Now maybe things could be arranged so that `umount ...` always works,
though that seems invasive and hacky at first glance.

2. Now because these are long lived mounts, nova could be restarted,
requiring state info for the umount to be maintained outside of nova.
We'd have to be careful to create this atomically, i.e. as a transaction
around the mount operation.

3. If the system is restarted, then the mounts would be too,
and so the persisted mount information should be ignored.

Revision history for this message
OpenStack Infra (hudson-openstack) wrote : Fix proposed to nova (master)

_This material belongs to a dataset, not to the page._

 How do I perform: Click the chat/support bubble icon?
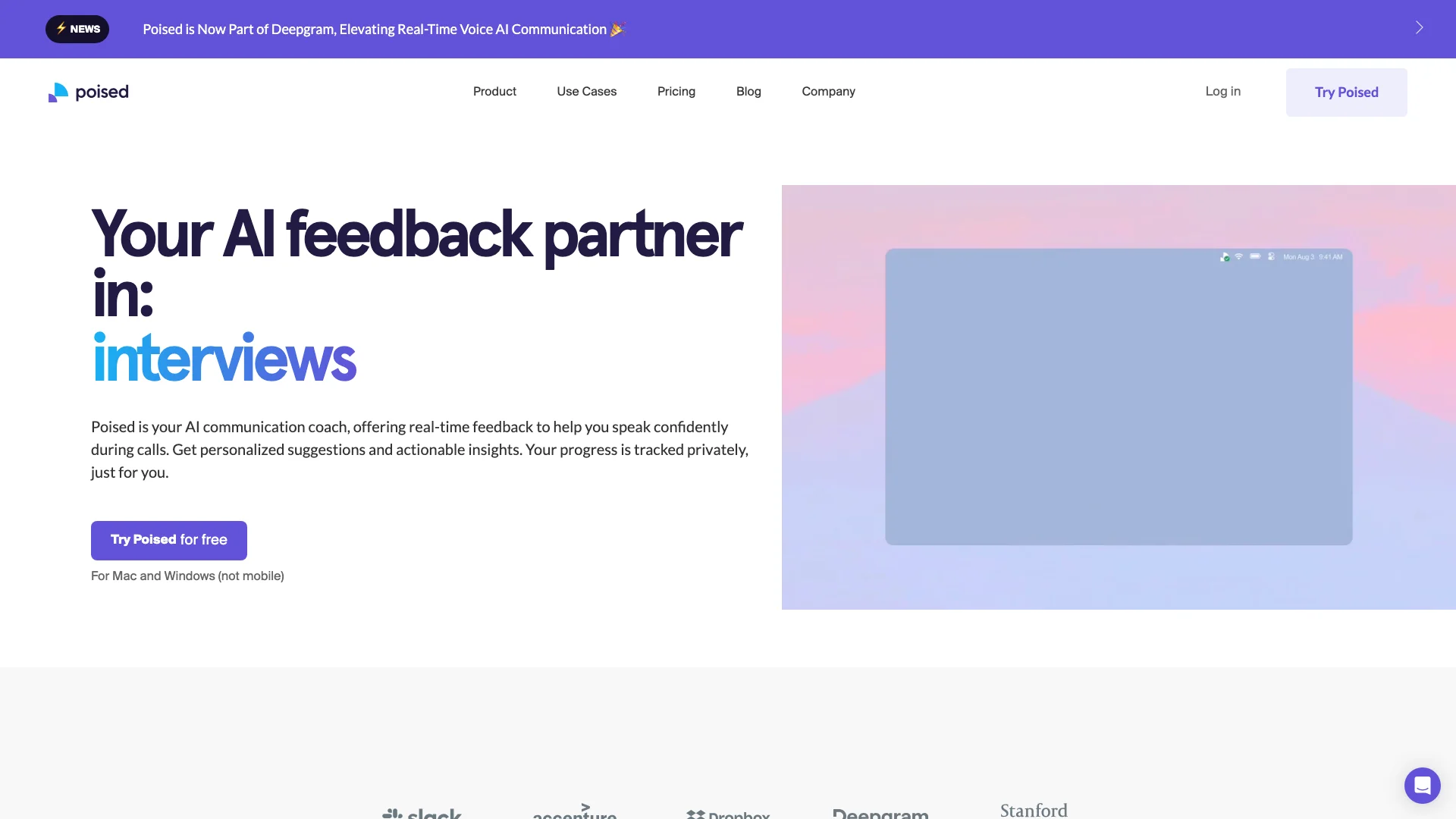coord(1420,783)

Fix proposed to branch: master
Review: https://review.openstack.org/10655

Changed in nova:
status: Confirmed → In Progress
Revision history for this message
OpenStack Infra (hudson-openstack) wrote : Fix merged to nova (master)

Reviewed: https://review.openstack.org/10655
Committed: http://github.com/openstack/nova/commit/a5184d5dbf67630dac3abb69b1678b60807cfce7
Submitter: Jenkins
Branch: master

commit a5184d5dbf67630dac3abb69b1678b60807cfce7
Author: Pádraig Brady <email address hidden>
Date: Wed Aug 1 14:26:54 2012 +0100

    fix unmounting of LXC containers

    There were two issues here.

    1. There was a global object stored for all instances,
    thus the last mounted instance was always unmounted.

    2. Even if there was only a single LXC instance in use,
    the global object would be lost on restart of Nova.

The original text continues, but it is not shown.